Stephen Barton, the recent Syracuse University graduate who survived shots to the face and neck during the mass shooting at a movie theater in Aurora, Colo., last summer, visited his family's Connecticut home this weekend. It's down the road from Sandy Hook Elementary School, where another shooter took the lives of 20 children and six adults last week, before turning the gun on himself.
Standing beside one of the makeshift memorials to victims of the shooting, Barton said he sensed anger and frustration among residents, upset "that these instruments of destruction have been turned against these communities."
Barton, too, is upset.
"I would feel frustrated anyway, but just that it happened in a community right next to where I grew up. It could have just as easily been my hometown, your hometown, anyone's hometown, and that's pretty terrifying to me, that we've come to accept - or at least it seems that we've come to accept after Aurora - this horrible level of violence," Barton told ABC News Wednesday. But in the past five days, "It seems like that's changed now.

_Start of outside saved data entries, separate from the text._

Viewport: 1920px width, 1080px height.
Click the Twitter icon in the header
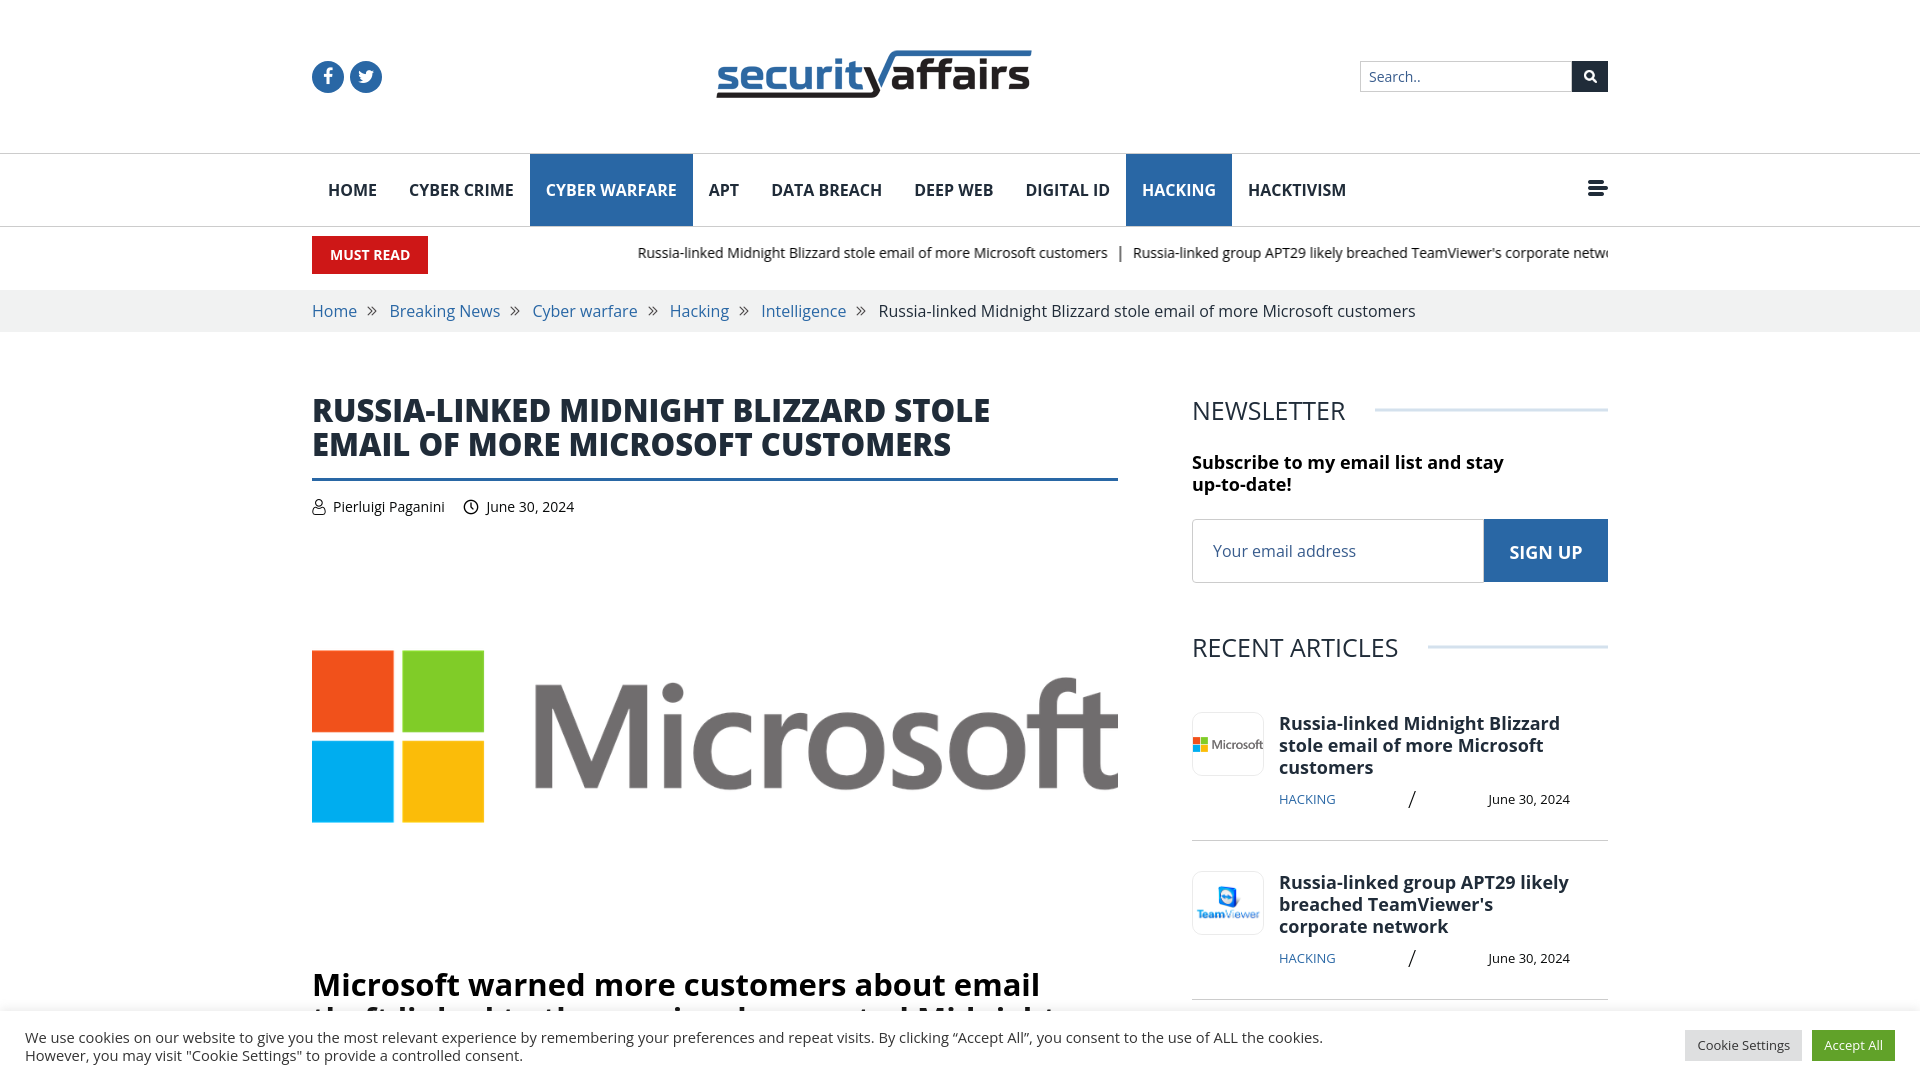point(365,76)
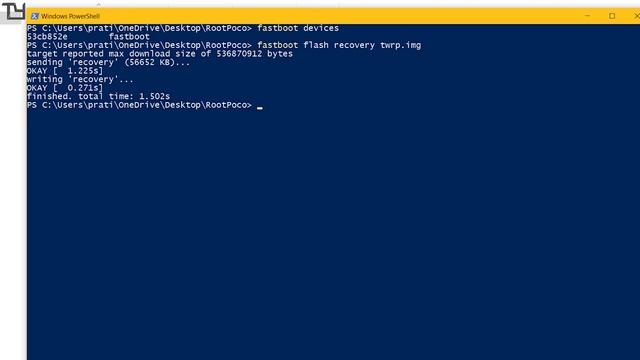Click the device serial 53cb852e
640x360 pixels.
coord(47,37)
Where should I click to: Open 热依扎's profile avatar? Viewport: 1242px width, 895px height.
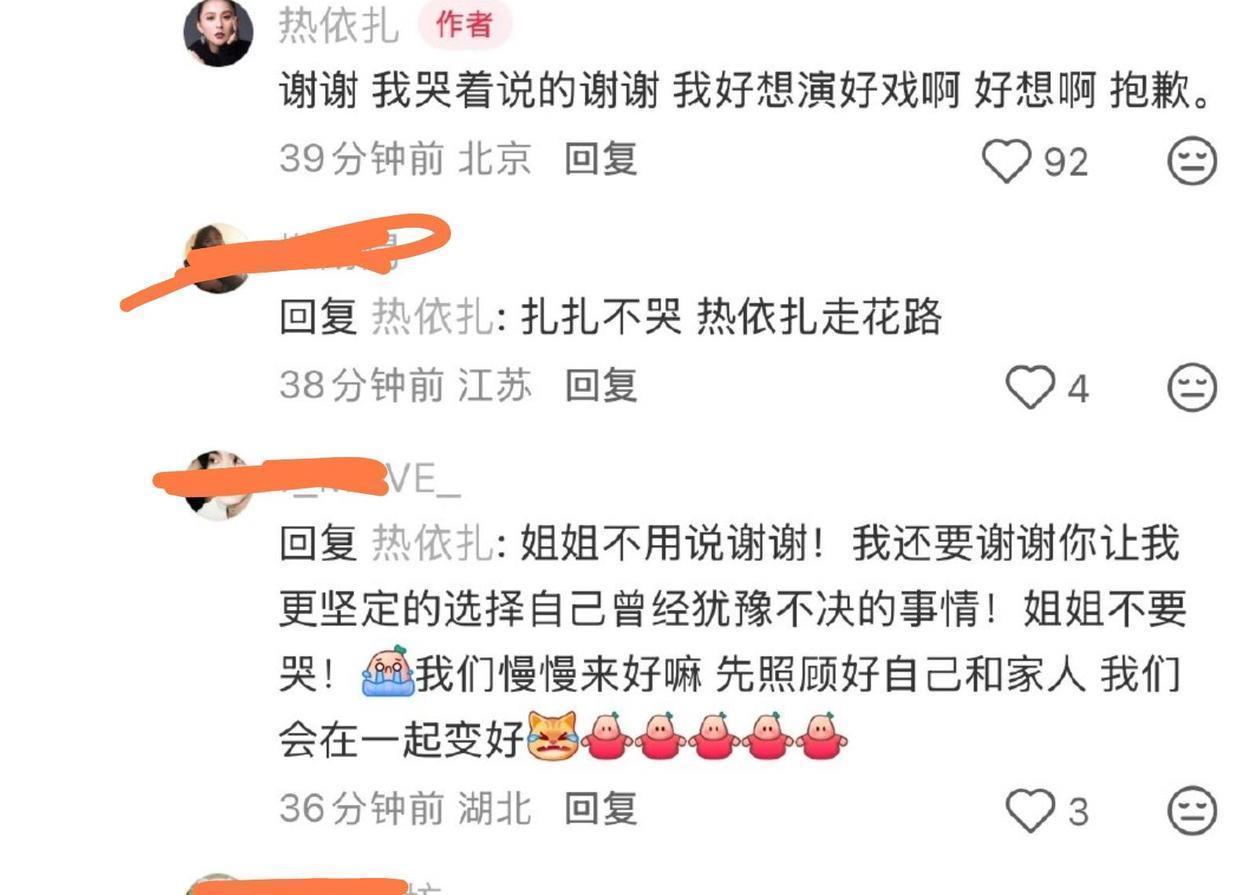pos(218,32)
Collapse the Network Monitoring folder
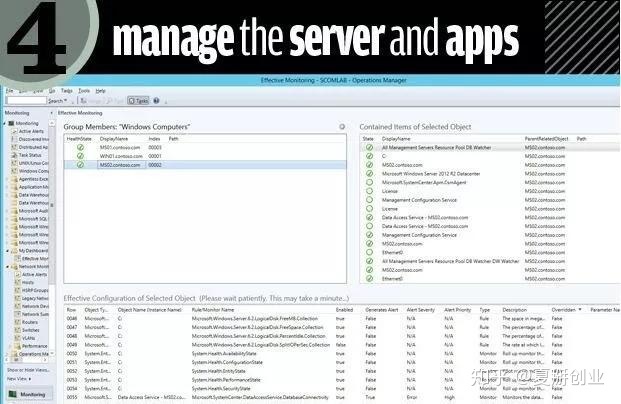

This has kind of been the straw that broke the camel's back."
This morning President Obama announced that Vice President Joe Biden would lead an interagency effort to come up with recommendations for what the country might do to reduce gun violence.
Barton called Biden's initiative "really encouraging."
"It means that they're serious about addressing violence generally," Barton said.
"I think what happened on Friday in Newtown was just so horrifying that people just can't ignore the issue anymore," said Barton.
Before the November election, Barton worked with Mayors Against Illegal Guns to petition the presidential candidates to put forth a plan that addressed gun violence. Barton said Obama "shied away" from the issue then, but now Barton sees more engagement from the president and members of Congress.
New York City Mayor Michael Bloomberg, who is the co-chairman of Mayors Against Illegal Guns, has in the past week urged the president to embrace stricter gun laws.
"We don't buy into the inaccurate aphorism that guns don't kill people, people kill people," Barton said. "I think right now most people would agree that it's reasonable to not have military-grade weapons in the hands of civilians. The stakes are too high."
Before the shooting in Aurora, Barton had planned to teach English in Russia on a Fulbright scholarship, but his injuries from the shooting forced him to postpone the trip for a year. So he approached Mayors Against Illegal Guns in September to see what he could do to help.
Barton has spent the past week with the survivors and families of victims of gun violence to make their presence known to families in Newtown.
"It's been really amazing," Barton said of his experience. "Every gun tragedy is unique in its own horrible way, but what really unites these survivors is just their courage to stand forward on this issue and their strength, their inner strength, to turn something that was essentially an act of violence into something that has meaning."